▶ TASK DIRECTIONS
Reproduce every one of the following records verbatim, with no changes.

Data extracted from a collection:
============================================================

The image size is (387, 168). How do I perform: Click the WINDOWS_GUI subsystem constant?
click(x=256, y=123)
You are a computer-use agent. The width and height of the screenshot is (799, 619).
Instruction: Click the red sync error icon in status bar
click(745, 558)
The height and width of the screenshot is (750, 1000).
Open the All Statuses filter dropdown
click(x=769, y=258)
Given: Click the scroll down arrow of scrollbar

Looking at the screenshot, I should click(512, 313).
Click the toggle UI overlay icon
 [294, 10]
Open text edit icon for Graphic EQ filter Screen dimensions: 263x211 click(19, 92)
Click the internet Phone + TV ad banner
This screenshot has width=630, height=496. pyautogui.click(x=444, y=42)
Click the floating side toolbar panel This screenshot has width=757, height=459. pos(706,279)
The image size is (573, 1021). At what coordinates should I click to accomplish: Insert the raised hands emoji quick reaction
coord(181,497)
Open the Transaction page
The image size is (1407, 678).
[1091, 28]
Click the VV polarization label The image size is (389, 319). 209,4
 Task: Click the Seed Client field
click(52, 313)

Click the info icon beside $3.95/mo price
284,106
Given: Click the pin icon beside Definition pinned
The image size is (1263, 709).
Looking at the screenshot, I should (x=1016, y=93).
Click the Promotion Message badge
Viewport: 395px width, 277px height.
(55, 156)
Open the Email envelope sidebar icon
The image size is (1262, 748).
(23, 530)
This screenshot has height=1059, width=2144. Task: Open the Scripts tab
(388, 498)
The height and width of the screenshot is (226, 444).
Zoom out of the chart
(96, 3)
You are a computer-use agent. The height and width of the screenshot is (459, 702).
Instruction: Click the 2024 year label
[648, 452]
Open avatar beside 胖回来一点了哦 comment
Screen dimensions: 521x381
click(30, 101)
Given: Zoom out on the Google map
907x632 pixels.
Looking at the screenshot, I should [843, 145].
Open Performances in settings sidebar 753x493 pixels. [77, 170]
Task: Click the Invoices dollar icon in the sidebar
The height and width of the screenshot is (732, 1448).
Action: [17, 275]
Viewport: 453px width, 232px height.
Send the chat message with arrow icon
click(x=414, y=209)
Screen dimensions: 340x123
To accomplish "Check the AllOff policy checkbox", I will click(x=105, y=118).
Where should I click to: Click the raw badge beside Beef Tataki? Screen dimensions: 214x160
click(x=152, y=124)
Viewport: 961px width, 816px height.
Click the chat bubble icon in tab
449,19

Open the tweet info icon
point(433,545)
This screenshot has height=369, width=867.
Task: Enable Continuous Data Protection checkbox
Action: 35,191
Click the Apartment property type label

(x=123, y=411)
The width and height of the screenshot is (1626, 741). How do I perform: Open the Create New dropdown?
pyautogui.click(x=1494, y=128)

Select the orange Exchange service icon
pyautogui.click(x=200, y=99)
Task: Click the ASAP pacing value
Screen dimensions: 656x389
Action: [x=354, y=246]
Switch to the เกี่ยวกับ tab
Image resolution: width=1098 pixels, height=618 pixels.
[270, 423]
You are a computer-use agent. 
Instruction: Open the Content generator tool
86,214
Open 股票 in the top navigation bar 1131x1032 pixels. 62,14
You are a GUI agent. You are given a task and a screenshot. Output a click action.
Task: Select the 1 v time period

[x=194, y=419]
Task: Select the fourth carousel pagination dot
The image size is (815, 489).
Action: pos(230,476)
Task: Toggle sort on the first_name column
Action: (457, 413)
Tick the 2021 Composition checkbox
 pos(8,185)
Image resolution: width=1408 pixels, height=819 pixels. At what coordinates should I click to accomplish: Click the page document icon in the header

============================================================

▶ COMPLETED TASK
The image size is (387, 168). How do I perform: Click the WINDOWS_GUI subsystem constant?
click(x=256, y=123)
You are a computer-use agent. The width and height of the screenshot is (799, 619).
Instruction: Click the red sync error icon in status bar
click(745, 558)
The height and width of the screenshot is (750, 1000).
Open the All Statuses filter dropdown
click(x=769, y=258)
Given: Click the scroll down arrow of scrollbar

Looking at the screenshot, I should click(512, 313).
Click the toggle UI overlay icon
 [294, 10]
Open text edit icon for Graphic EQ filter Screen dimensions: 263x211 click(19, 92)
Click the internet Phone + TV ad banner
This screenshot has width=630, height=496. pyautogui.click(x=444, y=42)
Click the floating side toolbar panel This screenshot has width=757, height=459. pos(706,279)
The image size is (573, 1021). At what coordinates should I click to accomplish: Insert the raised hands emoji quick reaction
coord(181,497)
Open the Transaction page
The image size is (1407, 678).
[1091, 28]
Click the VV polarization label The image size is (389, 319). 209,4
 Task: Click the Seed Client field
click(52, 313)

Click the info icon beside $3.95/mo price
284,106
Given: Click the pin icon beside Definition pinned
The image size is (1263, 709).
Looking at the screenshot, I should (x=1016, y=93).
Click the Promotion Message badge
Viewport: 395px width, 277px height.
(55, 156)
Open the Email envelope sidebar icon
The image size is (1262, 748).
(23, 530)
This screenshot has height=1059, width=2144. Task: Open the Scripts tab
(388, 498)
The height and width of the screenshot is (226, 444).
Zoom out of the chart
(96, 3)
You are a computer-use agent. The height and width of the screenshot is (459, 702).
Instruction: Click the 2024 year label
[648, 452]
Open avatar beside 胖回来一点了哦 comment
Screen dimensions: 521x381
click(30, 101)
Given: Zoom out on the Google map
907x632 pixels.
Looking at the screenshot, I should [843, 145].
Open Performances in settings sidebar 753x493 pixels. [77, 170]
Task: Click the Invoices dollar icon in the sidebar
The height and width of the screenshot is (732, 1448).
Action: [17, 275]
Viewport: 453px width, 232px height.
Send the chat message with arrow icon
click(x=414, y=209)
Screen dimensions: 340x123
To accomplish "Check the AllOff policy checkbox", I will click(x=105, y=118).
Where should I click to: Click the raw badge beside Beef Tataki? Screen dimensions: 214x160
click(x=152, y=124)
Viewport: 961px width, 816px height.
Click the chat bubble icon in tab
449,19

Open the tweet info icon
point(433,545)
This screenshot has height=369, width=867.
Task: Enable Continuous Data Protection checkbox
Action: 35,191
Click the Apartment property type label

(x=123, y=411)
The width and height of the screenshot is (1626, 741). How do I perform: Open the Create New dropdown?
pyautogui.click(x=1494, y=128)

Select the orange Exchange service icon
pyautogui.click(x=200, y=99)
Task: Click the ASAP pacing value
Screen dimensions: 656x389
Action: [x=354, y=246]
Switch to the เกี่ยวกับ tab
Image resolution: width=1098 pixels, height=618 pixels.
[270, 423]
You are a computer-use agent. 
Instruction: Open the Content generator tool
86,214
Open 股票 in the top navigation bar 1131x1032 pixels. 62,14
You are a GUI agent. You are given a task and a screenshot. Output a click action.
Task: Select the 1 v time period

[x=194, y=419]
Task: Select the fourth carousel pagination dot
The image size is (815, 489).
Action: pos(230,476)
Task: Toggle sort on the first_name column
Action: (457, 413)
Tick the 2021 Composition checkbox
 pos(8,185)
Image resolution: width=1408 pixels, height=819 pixels. At what coordinates should I click to accomplish: Click the page document icon in the header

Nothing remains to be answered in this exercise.